Despite this, the institution treated my difficulties as failures of coping or compliance rather than signs of serious neurological and developmental mismatch.

Withdrawal of Support and Punitive Actions

After I could no longer meet the EXIT program’s demands, I was sent home with no meaningful support in place.

In addition to being removed from the program:

• My valedictorian status was taken away.
• An assistive technology device (a BrailleNote Apex) that had been provided to me was taken back.
• Scholarships were withdrawn.
• I was nearly prevented from returning to walk at graduation; my mother had to fight for me to be allowed to do so the following year.

These actions occurred even though the evaluation conducted at the time recommended more support, not less.
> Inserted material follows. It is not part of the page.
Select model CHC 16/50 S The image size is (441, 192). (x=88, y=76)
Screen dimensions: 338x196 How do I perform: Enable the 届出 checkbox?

The message I received was clear: once I could no longer perform independence as defined by the institution, I was no longer worthy of recognition, resources, or care.

What Was Missed

I was diagnosed as a baby with optic nerve hypoplasia. I did not learn until adulthood that this diagnosis is commonly associated with septo-optic dysplasia, a condition that warrants neurological and endocrinological evaluation and monitoring.

None of this was pursued when I was a child. Neurology and endocrinology were never meaningfully involved. Everything was assumed to be blindness-related. I was my parents’ first child, so I do not blame them for not knowing better, but the medical system also failed me.

Only in my thirties did I begin to understand that many of my lifelong difficulties, including executive dysfunction, fatigue, stress intolerance, and neurological symptoms, were likely not character flaws, motivational failures, or psychological resistance, but the predictable result of untreated neurological and developmental conditions compounded by institutional trauma.

Long-Term Impact

I am now thirty-four years old. It is 2026.

I continue to struggle with severe executive dysfunction and task initiation. Efforts toward independence are often met not with empowerment, but with shutdown, because my nervous system learned, repeatedly, that trying harder led to pain, punishment, and loss.

This is not a failure to apply tools or strategies. It is the long-term impact of being pushed beyond capacity, disbelieved, and abandoned at a critical developmental stage.

Why I Am Sharing This

I am not sharing this to relive the past or to assign individual blame.

I am sharing it because I am concerned that the same philosophical framing, treating blindness as a single-axis explanation and prioritizing independence without sufficient attention to multiple disabilities, neurological safety, or trauma, may still be causing harm.

If this happened to me, it may be happening to others.

I believe that blind, multiply disabled students deserve environments that prioritize safety, accurate medical understanding, and definitions of success that include interdependence and support, not punishment for collapse.

This is my story. I am still living with its consequences. It does not need to be this way for others.